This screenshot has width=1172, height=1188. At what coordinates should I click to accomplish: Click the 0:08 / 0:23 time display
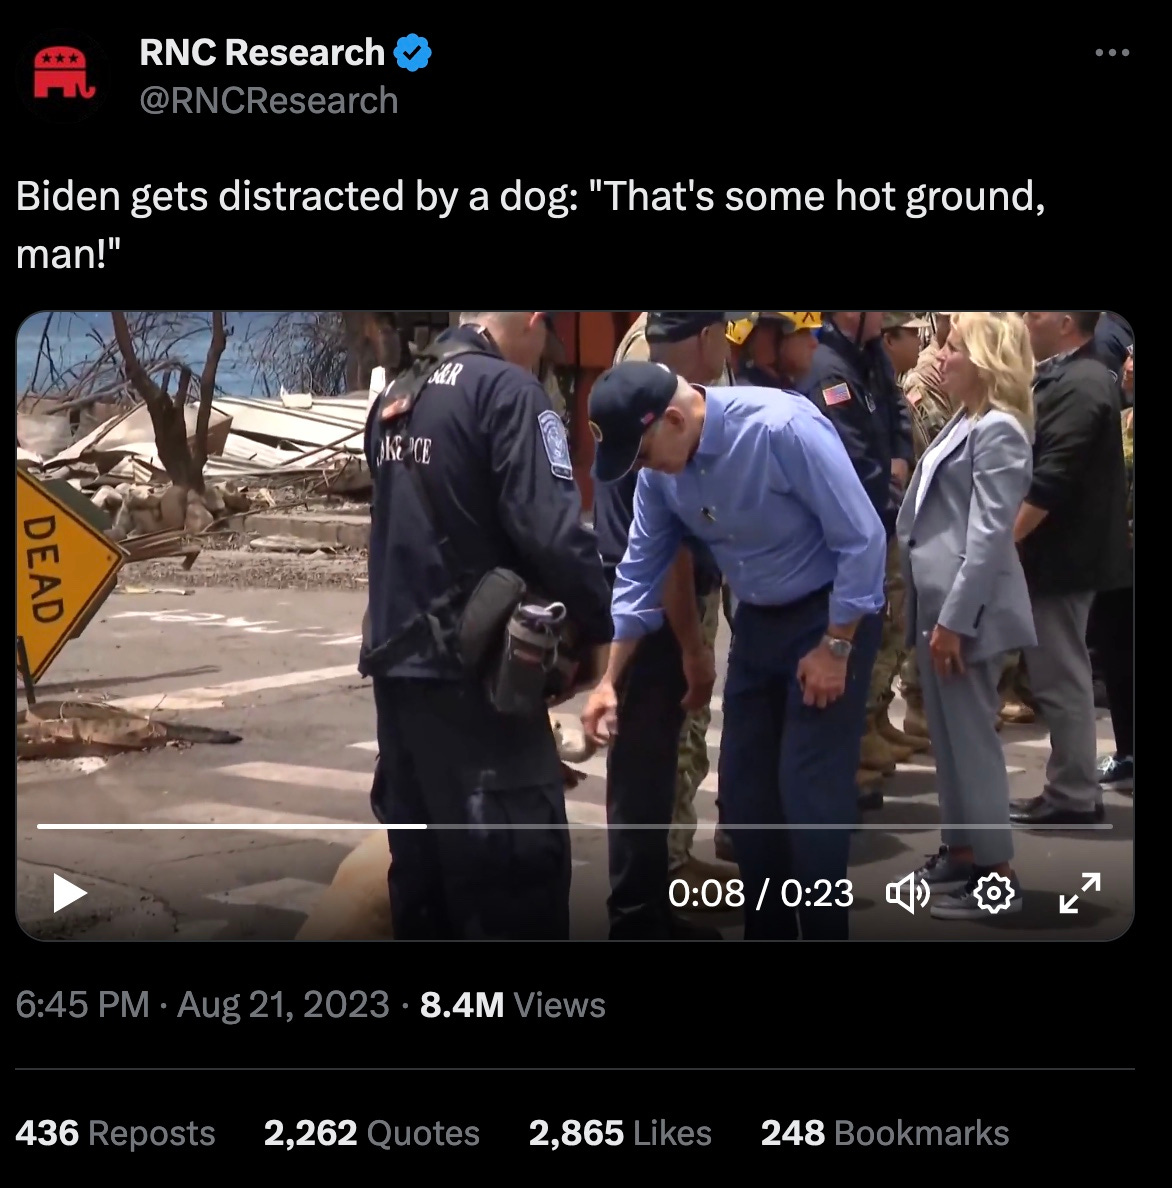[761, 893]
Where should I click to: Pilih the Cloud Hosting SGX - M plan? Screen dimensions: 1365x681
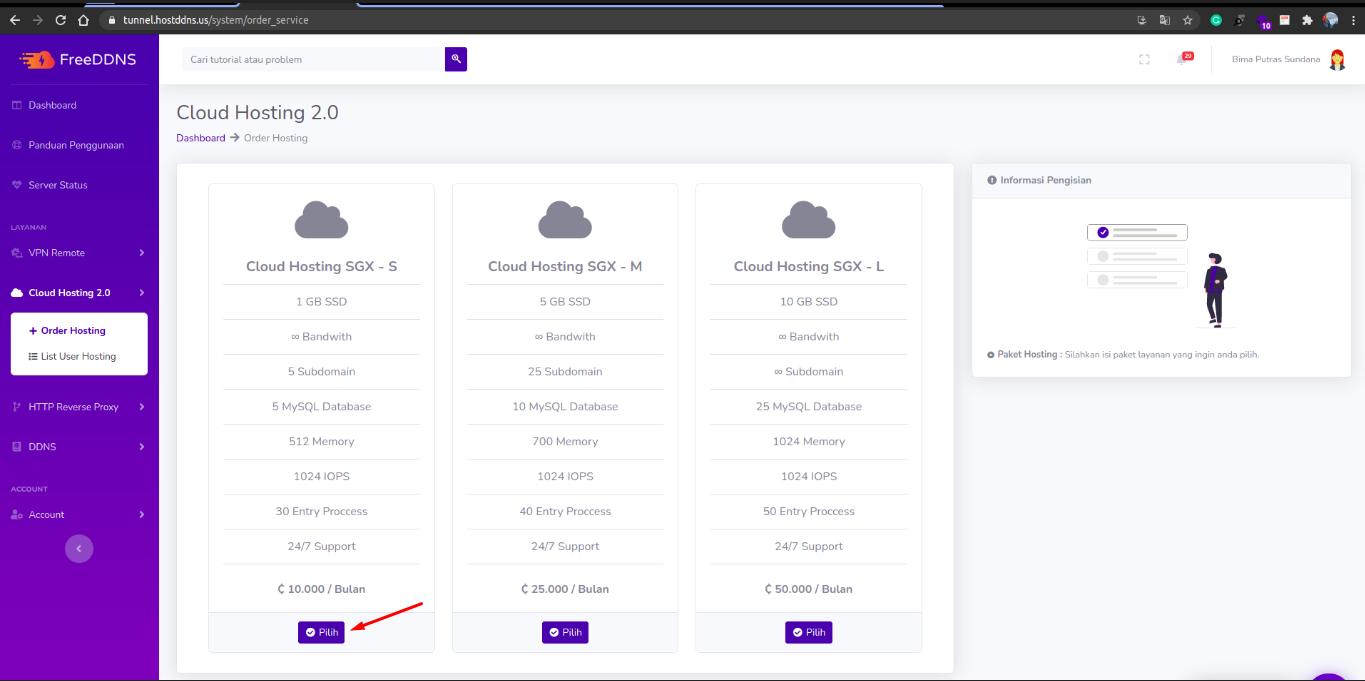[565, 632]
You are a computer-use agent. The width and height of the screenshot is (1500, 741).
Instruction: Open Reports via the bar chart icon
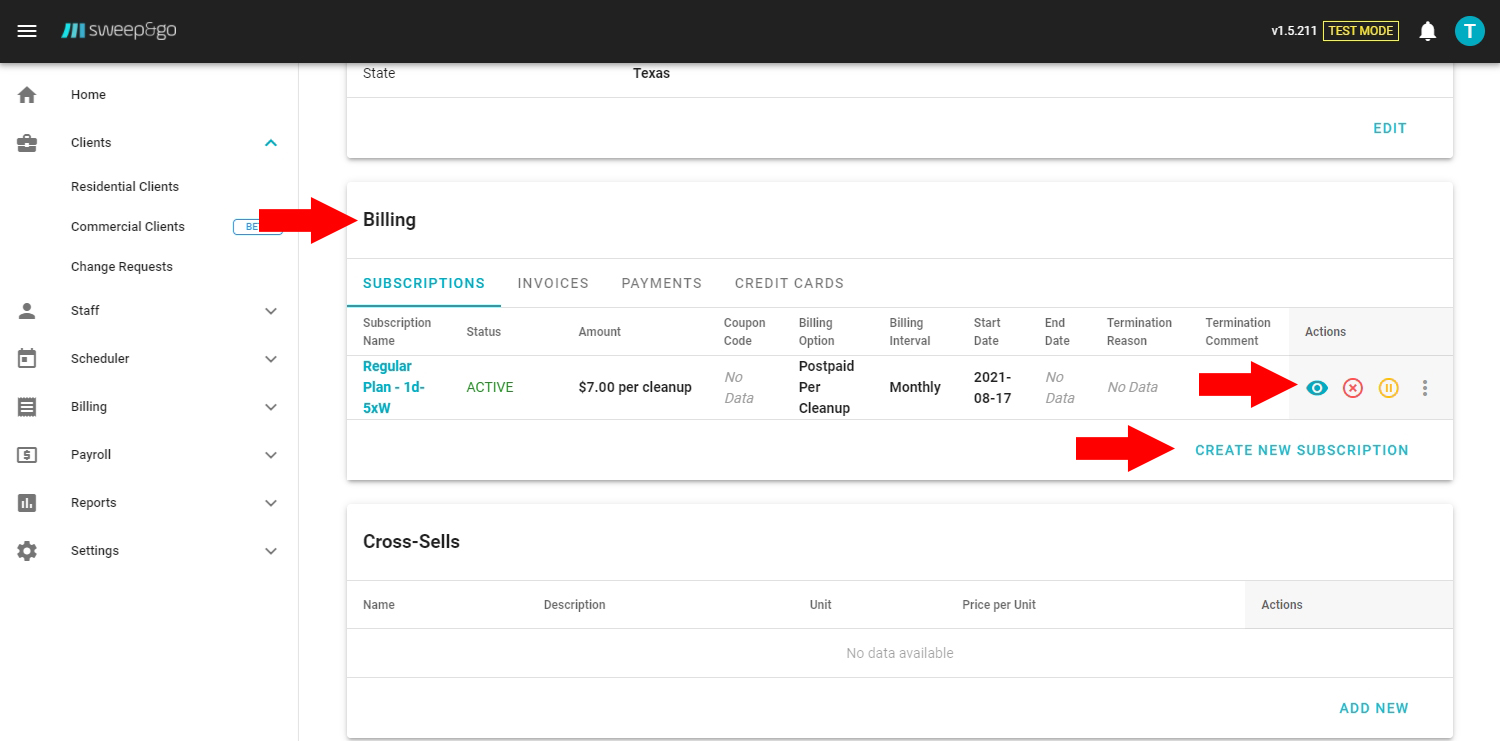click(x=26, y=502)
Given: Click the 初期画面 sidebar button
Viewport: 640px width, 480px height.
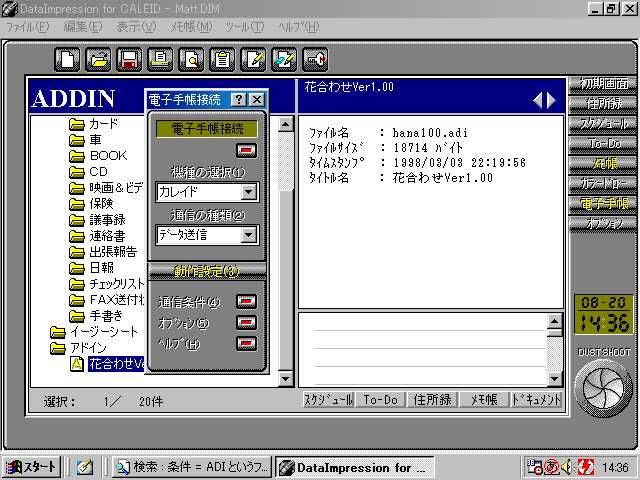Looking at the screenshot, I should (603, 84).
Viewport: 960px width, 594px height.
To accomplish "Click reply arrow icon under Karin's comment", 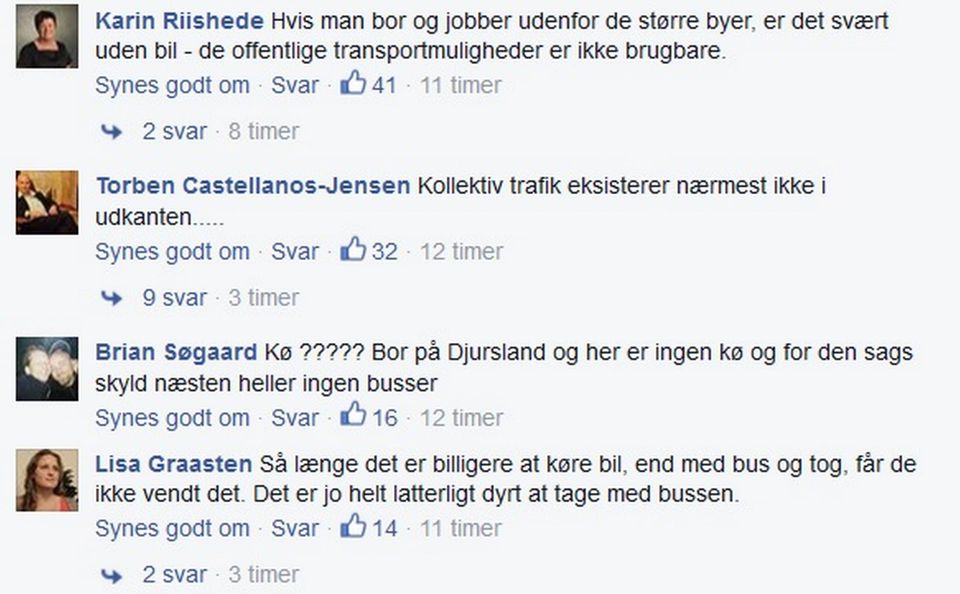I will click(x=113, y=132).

++++++

Task
Text only, no pictures: please print exactly the lines above from the line with "You are a computer-use" up to and including the line with "Viewport: 960px width, 594px height.", and nothing else.

Your solution
You are a computer-use agent. The width and height of the screenshot is (1500, 741).
Instruction: Open Reports via the bar chart icon
click(x=26, y=502)
Given: Click the 初期画面 sidebar button
Viewport: 640px width, 480px height.
Looking at the screenshot, I should (603, 84).
Viewport: 960px width, 594px height.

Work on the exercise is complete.